Ogni oggetto, ogni evento, ogni sentimento e creazione hanno bisogno, per essere davvero compresi, di uno sguardo filosofico. È questo sguardo che la Critica dei morti viventi cerca di esercitare sulla figura dello zombi. O meglio degli zombi, poiché «gli zombi sono morti che tornano in vita, gli zombi sono sempre più di uno, gli zombi sono una massa indifferenziata» (Antonio Lucci, in Critica dei morti viventi. Zombie e cinema, videogiochi, fumetti, filosofia, a cura di Cateno Tempio, Villaggio Maori Edizioni, pp. 110, euro 14).

E ALLORA, in una successione e moltiplicazione di riferimenti e di metafore che diventa a volte senza respiro, in questo libro si argomenta che gli zombi sono il modello al quale il Capitale vorrebbe ridurre ogni proletario e – alla fine – l’intera umanità; gli zombi sono i sempre connessi a facebook, i teledipendenti, tutti i soggetti che si muovono verso la non vita virtuale; gli zombi sono tristi metafore dell’omologazione e del conformismo, i quali hanno le più efficaci manifestazioni cinematografiche non soltanto negli zombi-movie ma anche e soprattutto in opere come Benny’s video di Haneke, Tony Manero di Larraín, Reality di Garrone. Quest’ultimo «è un film davvero terrificante. Garrone racconta l’alterazione nella percezione della realtà prodotta dalla società dello spettacolo su un’umanità fiaccata da desideri, sogni di successo, frustrazioni, ansie, paure» (Livio Marchese).

La realtà collettiva del XXI secolo è lo «spettacolare integrato» descritto già nel 1988 dai Commentari di Guy Debord, uno spettacolare così luccicante e insieme così desolato da giustificare la parola con la quale i vampiri di Jarmusch definiscono gli umani: zombi, appunto, dai quali i protagonisti di Solo gli amanti sopravvivono cercano di difendersi, umani che progressivamente spengono la natura, coprono la bellezza, trasformano la scienza in semplice strumento finanziario.
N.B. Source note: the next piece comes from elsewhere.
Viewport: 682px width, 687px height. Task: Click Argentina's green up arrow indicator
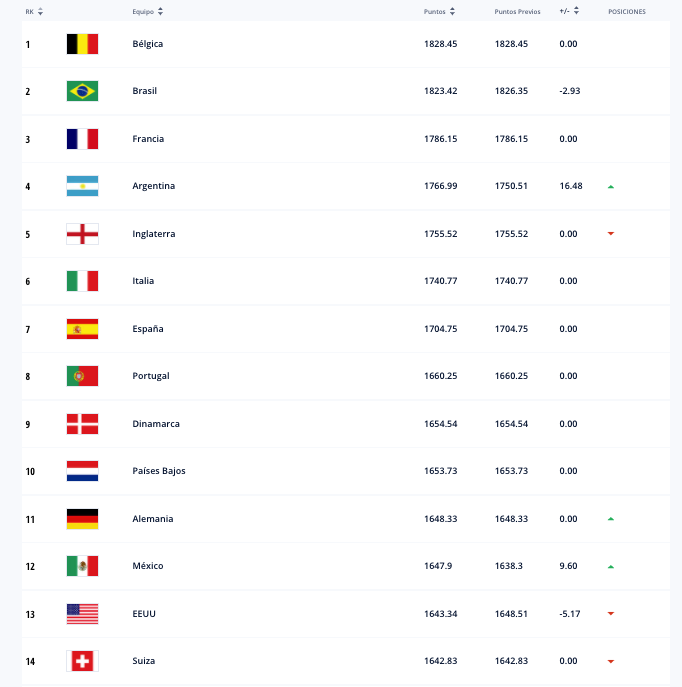pyautogui.click(x=611, y=187)
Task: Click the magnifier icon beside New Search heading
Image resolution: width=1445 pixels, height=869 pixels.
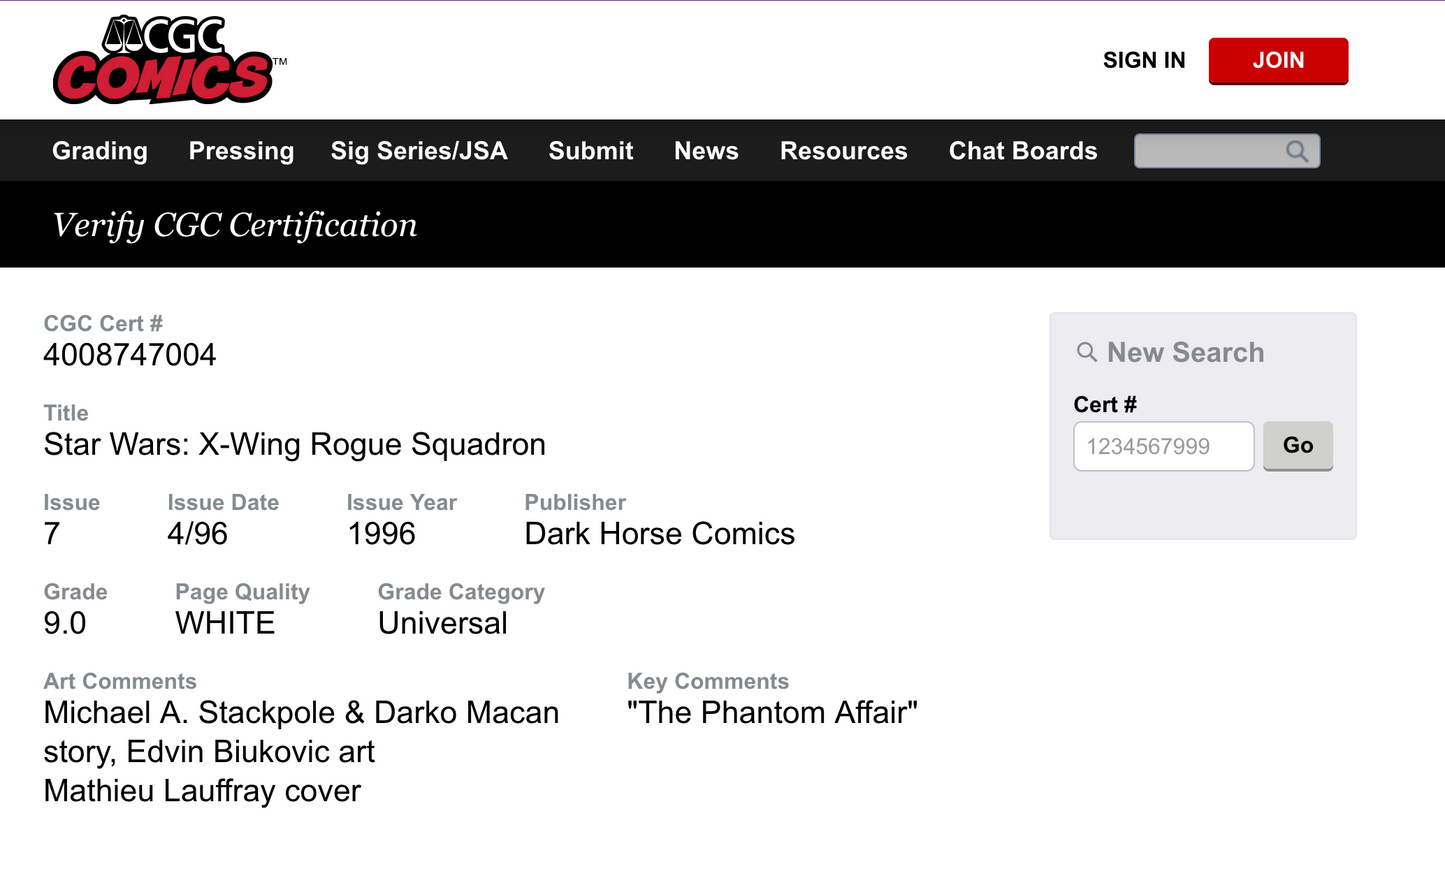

LO ZOMBI è anche il servo hegeliano che si nutre del suo padrone e che nel marxismo cerca di passare dalla non vita e dalla non storia alla vita e alla storia finalmente dispiegate. E può essere l’homo homini lupus di Hobbes, un cannibale alla perenne ricerca per l’appunto della carne dei suoi simili. L’impronta hobbesiana dei film di Romero è stata infatti notata da molti studiosi.
Emerge in ogni caso con chiarezza la serietà filosofica di questa figura, già delineata in quella del filosofo platonico – che esce dalla caverna per rientrarvi nel tentativo di liberare i suoi compagni morti in vita – e del filosofo leopardiano, la cui esistenza ha come scopo anche il disvelamento del morire e quindi la rivolta contro ogni illusione, la consapevolezza del limite umano e universale, il cui emblema è la saggezza della ginestra, vivente sempre sull’orlo della fine.

L’umano è lo zombi che non sa di esserlo. Lo zombi è l’umano nel suo destino, ben descritto dalla molteplicità dei termini con cui Vladimir Jankélévitch (La morte, Einaudi) parla di ciascuno di noi come di un’entità che ha la proprietà del morire – mortalis -, pronta in qualunque momento a farlo – moriturus -, per la quale arriverà l’istante esatto – moribundus – in cui si diventa prima moriens e poi definitivamente mortuus. Ci sono tanti modi di essere vivi e morti. Ci sono tanti modi di essere zombi.